* [TRY IT]
Would you write out the records below exactly as given?

======== DATA IN THIS EXERCISE ========

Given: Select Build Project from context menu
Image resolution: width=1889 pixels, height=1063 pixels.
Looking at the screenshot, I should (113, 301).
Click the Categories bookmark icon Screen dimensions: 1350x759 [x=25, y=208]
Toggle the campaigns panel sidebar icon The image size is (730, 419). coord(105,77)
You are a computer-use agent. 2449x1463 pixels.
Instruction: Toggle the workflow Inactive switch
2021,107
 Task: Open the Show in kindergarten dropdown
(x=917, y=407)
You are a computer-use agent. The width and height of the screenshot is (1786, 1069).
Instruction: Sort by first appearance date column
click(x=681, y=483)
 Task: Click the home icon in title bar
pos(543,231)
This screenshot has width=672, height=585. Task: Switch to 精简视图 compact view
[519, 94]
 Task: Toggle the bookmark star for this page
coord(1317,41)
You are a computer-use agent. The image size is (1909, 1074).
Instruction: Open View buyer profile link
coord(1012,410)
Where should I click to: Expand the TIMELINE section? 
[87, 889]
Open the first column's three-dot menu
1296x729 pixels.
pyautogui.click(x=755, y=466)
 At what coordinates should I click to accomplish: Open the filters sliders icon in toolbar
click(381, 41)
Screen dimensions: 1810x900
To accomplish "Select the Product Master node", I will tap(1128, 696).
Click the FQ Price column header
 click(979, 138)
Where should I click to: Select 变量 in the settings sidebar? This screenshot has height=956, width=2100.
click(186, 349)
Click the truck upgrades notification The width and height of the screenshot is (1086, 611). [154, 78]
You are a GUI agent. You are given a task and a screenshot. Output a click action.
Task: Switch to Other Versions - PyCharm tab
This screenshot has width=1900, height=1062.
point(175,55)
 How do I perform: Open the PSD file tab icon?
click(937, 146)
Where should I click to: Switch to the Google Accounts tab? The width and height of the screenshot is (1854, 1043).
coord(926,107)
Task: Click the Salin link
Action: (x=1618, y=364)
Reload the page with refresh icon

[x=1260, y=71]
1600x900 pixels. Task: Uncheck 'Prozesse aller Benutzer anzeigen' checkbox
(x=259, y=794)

========

* [TASK OUTPUT]
Given: Select Build Project from context menu
Image resolution: width=1889 pixels, height=1063 pixels.
Looking at the screenshot, I should (113, 301).
Click the Categories bookmark icon Screen dimensions: 1350x759 [x=25, y=208]
Toggle the campaigns panel sidebar icon The image size is (730, 419). coord(105,77)
You are a computer-use agent. 2449x1463 pixels.
Instruction: Toggle the workflow Inactive switch
2021,107
 Task: Open the Show in kindergarten dropdown
(x=917, y=407)
You are a computer-use agent. The width and height of the screenshot is (1786, 1069).
Instruction: Sort by first appearance date column
click(x=681, y=483)
 Task: Click the home icon in title bar
pos(543,231)
This screenshot has width=672, height=585. Task: Switch to 精简视图 compact view
[519, 94]
 Task: Toggle the bookmark star for this page
coord(1317,41)
You are a computer-use agent. The image size is (1909, 1074).
Instruction: Open View buyer profile link
coord(1012,410)
Where should I click to: Expand the TIMELINE section? 
[87, 889]
Open the first column's three-dot menu
1296x729 pixels.
pyautogui.click(x=755, y=466)
 At what coordinates should I click to accomplish: Open the filters sliders icon in toolbar
click(381, 41)
Screen dimensions: 1810x900
To accomplish "Select the Product Master node", I will tap(1128, 696).
Click the FQ Price column header
 click(979, 138)
Where should I click to: Select 变量 in the settings sidebar? This screenshot has height=956, width=2100.
click(186, 349)
Click the truck upgrades notification The width and height of the screenshot is (1086, 611). [154, 78]
You are a GUI agent. You are given a task and a screenshot. Output a click action.
Task: Switch to Other Versions - PyCharm tab
This screenshot has width=1900, height=1062.
point(175,55)
 How do I perform: Open the PSD file tab icon?
click(937, 146)
Where should I click to: Switch to the Google Accounts tab? The width and height of the screenshot is (1854, 1043).
coord(926,107)
Task: Click the Salin link
Action: (x=1618, y=364)
Reload the page with refresh icon

[x=1260, y=71]
1600x900 pixels. Task: Uncheck 'Prozesse aller Benutzer anzeigen' checkbox
(x=259, y=794)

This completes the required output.